Gary he shakes his head and flips him off. He looks at the ground and says after a long pause, “And then, and then when you hit the speed trap at one forty, you’re seeing your fucken old lady, Ms. Sally Rippy, the Sally Rippy of the Revlon shampoo commercials who won bronze in the bumps two years ago, the bitch who you were really skiing for the last three seasons, and she’s in bed with Paul Parker, rich daddy’s boy FIS silver medalist, that goddamned sonofabitch. He pauses and quickly shakes this out of his mind. He blinks several times and he’s pumping his legs nervously again.

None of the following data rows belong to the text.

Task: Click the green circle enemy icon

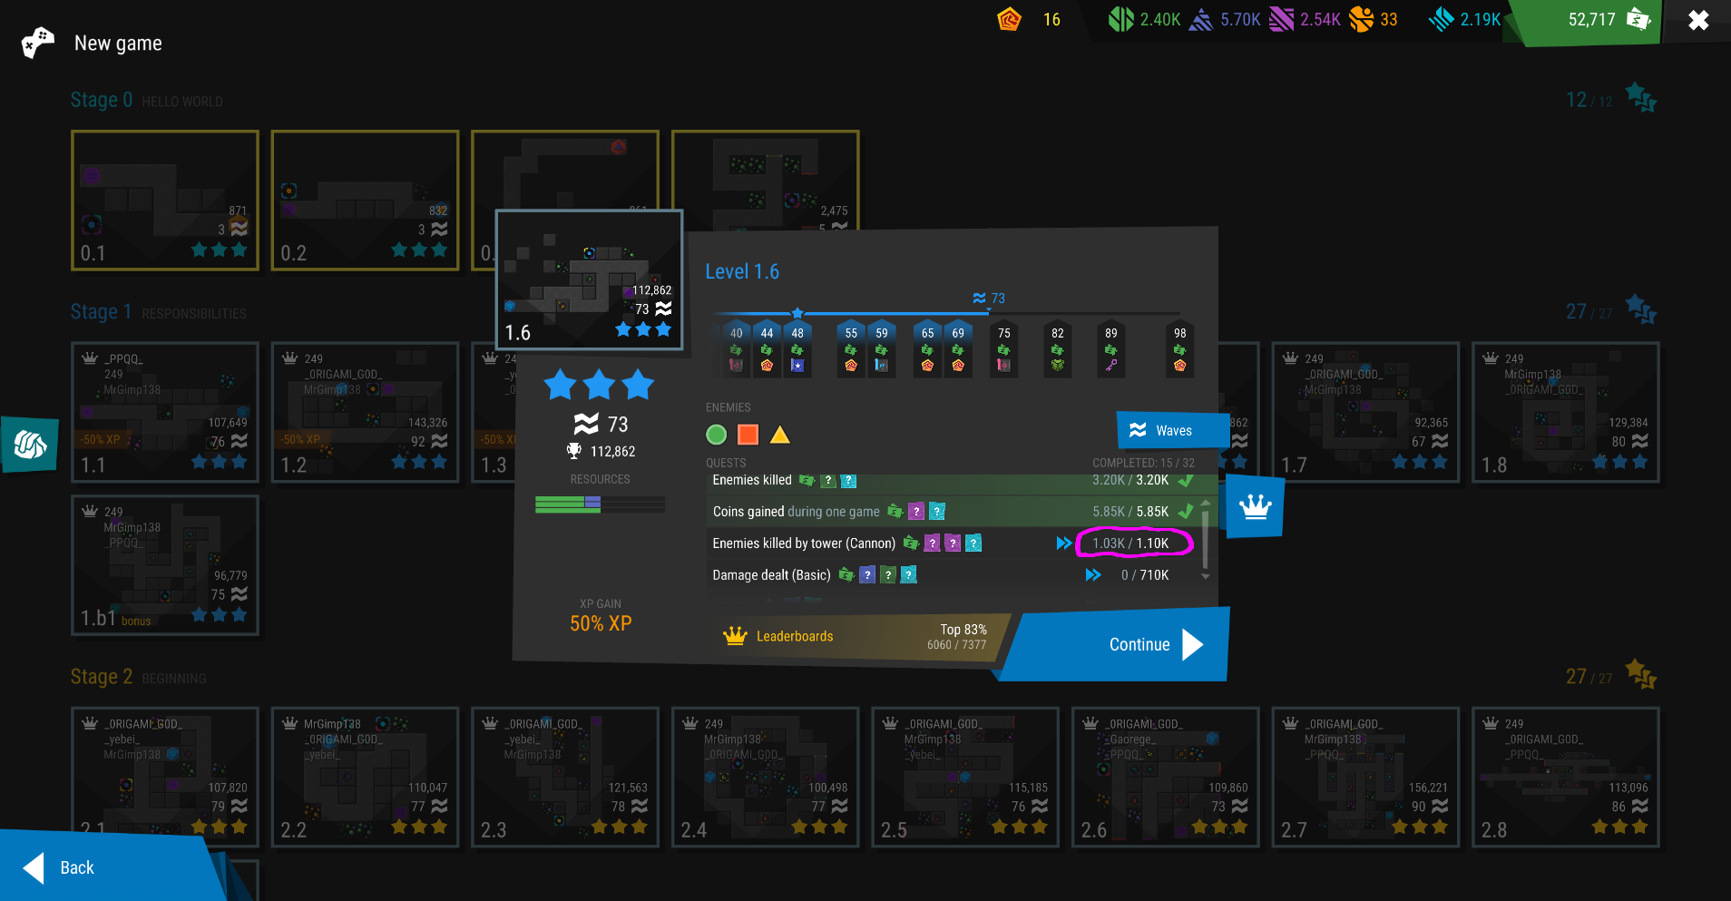Action: click(716, 435)
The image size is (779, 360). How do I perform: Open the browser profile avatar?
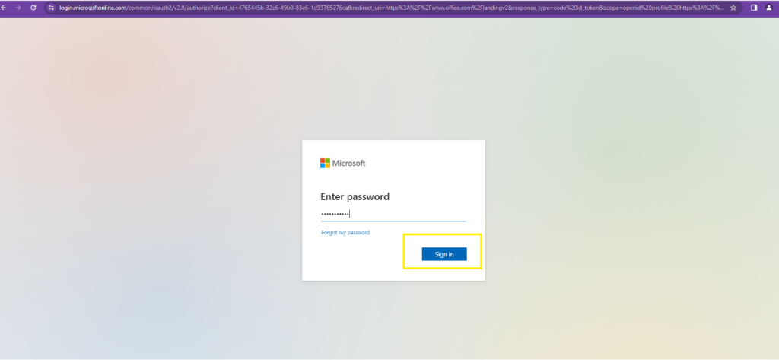pyautogui.click(x=768, y=7)
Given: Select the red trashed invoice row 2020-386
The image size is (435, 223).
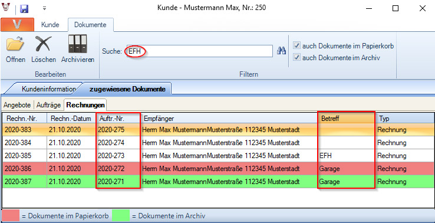Looking at the screenshot, I should (218, 169).
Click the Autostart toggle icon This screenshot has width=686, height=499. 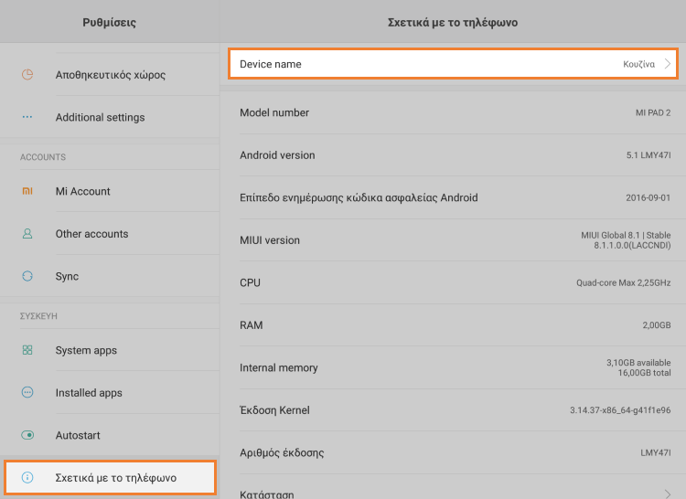click(27, 435)
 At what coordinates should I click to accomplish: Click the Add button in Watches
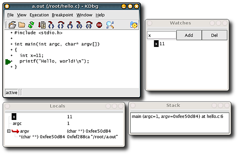(x=189, y=35)
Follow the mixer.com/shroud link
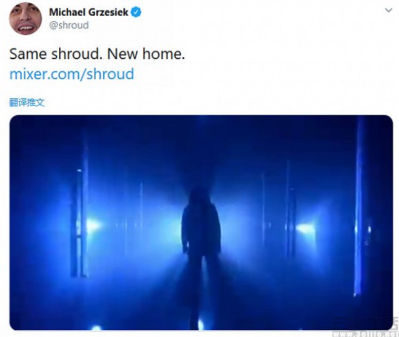This screenshot has width=399, height=337. point(72,74)
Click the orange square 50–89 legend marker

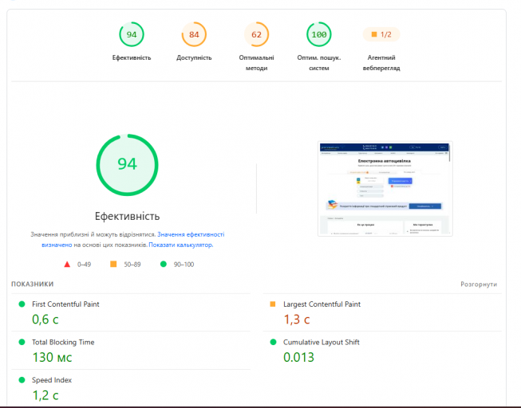[113, 264]
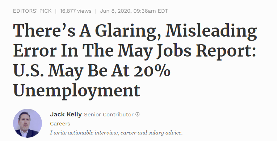
Task: Click the 20% figure in the headline
Action: point(152,71)
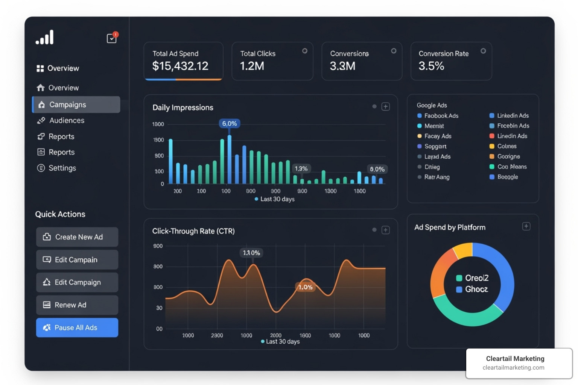Expand the Ad Spend by Platform panel
Image resolution: width=578 pixels, height=385 pixels.
526,226
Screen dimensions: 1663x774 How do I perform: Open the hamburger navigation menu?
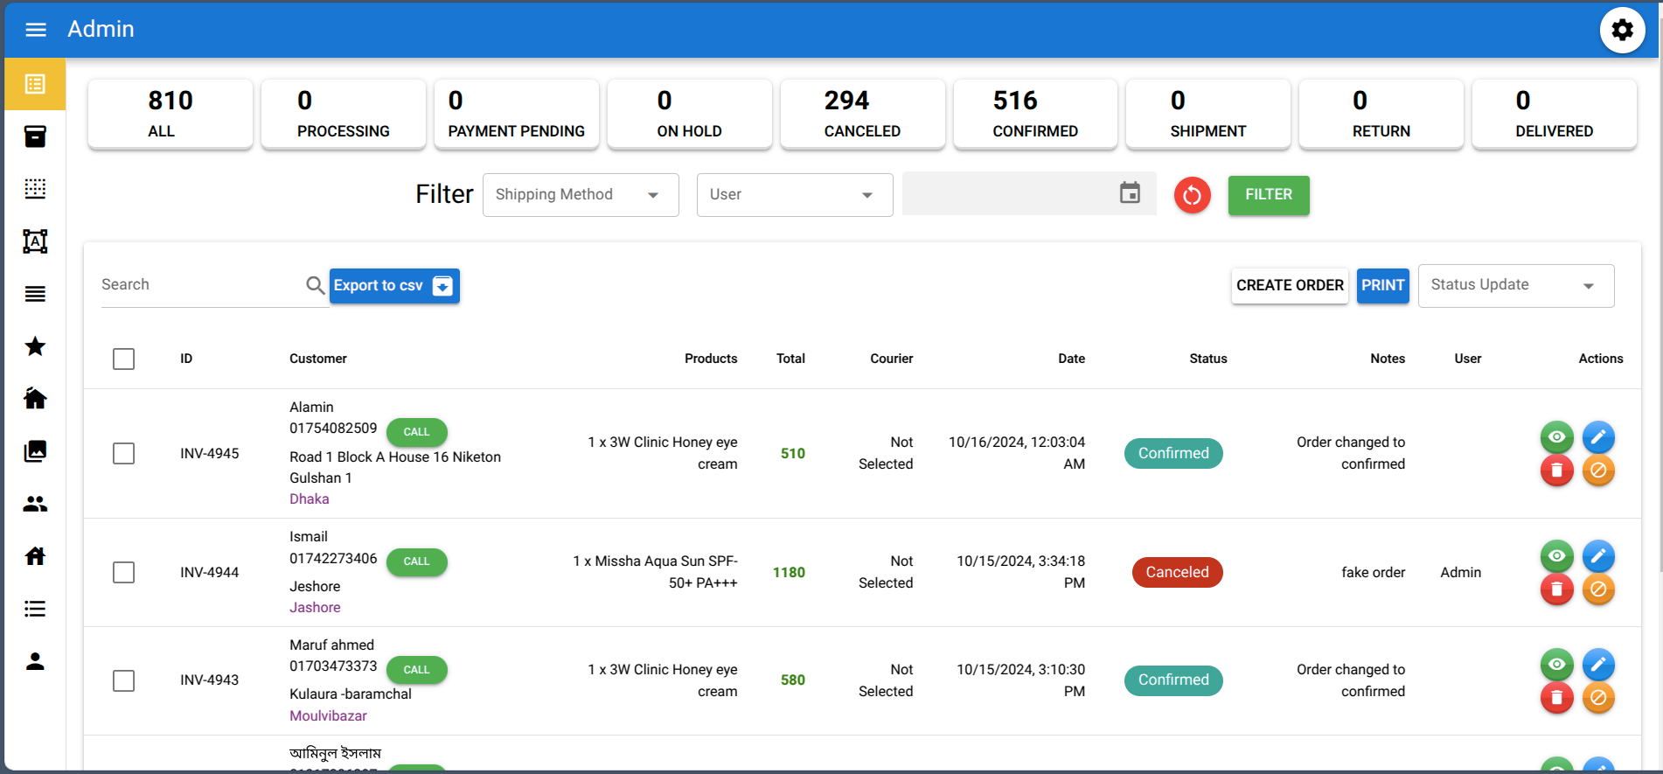point(36,30)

“But then you realize you’re on the fucken hill and you’re a fucken scream half way out your throat. You’re a bullet with gunpowder packed up your ass with the hammer coming down.” He starts to laugh. Hysterically. “You’re a trouthead, with fins on your calves, shooting down the falls,” Gary Stafford says. He leans back like an outlaw and chugs the rest of his beer. “Fuck you, Paul Parker!”
He throws the can across the long, dark cement expanse of the receiving area of the Persian Rug Emporium, over the fork lift, past the huge bay doors that are open to the warm summer air, and the beer can crashes perfectly into one of the fifty-five gallon barrels that serve as trash containers.
This guy interviewed you in a tiny studio apartment on the north side of town, this guy who likes to push limits. He has a lot of energy and a certain charm. He actually has accomplished something, a member of the Olympic team, it seems, if he’s telling the truth.
On the morning you “interviewed” for the “position” that you saw on Craig’s List, there was a gleaming candy apple red Chevy Impala on tiny tires parked on the street outside his apartment complex, with tuck and rolled white vinyl seats and a blue fuzz dash. There were a couple big trucks with Mexican plates and fringe hanging in the windshield. Finally, you saw a little white Ford truck with a magnetic sign of his painting company stuck cockeyed on the door, SpeedPainting.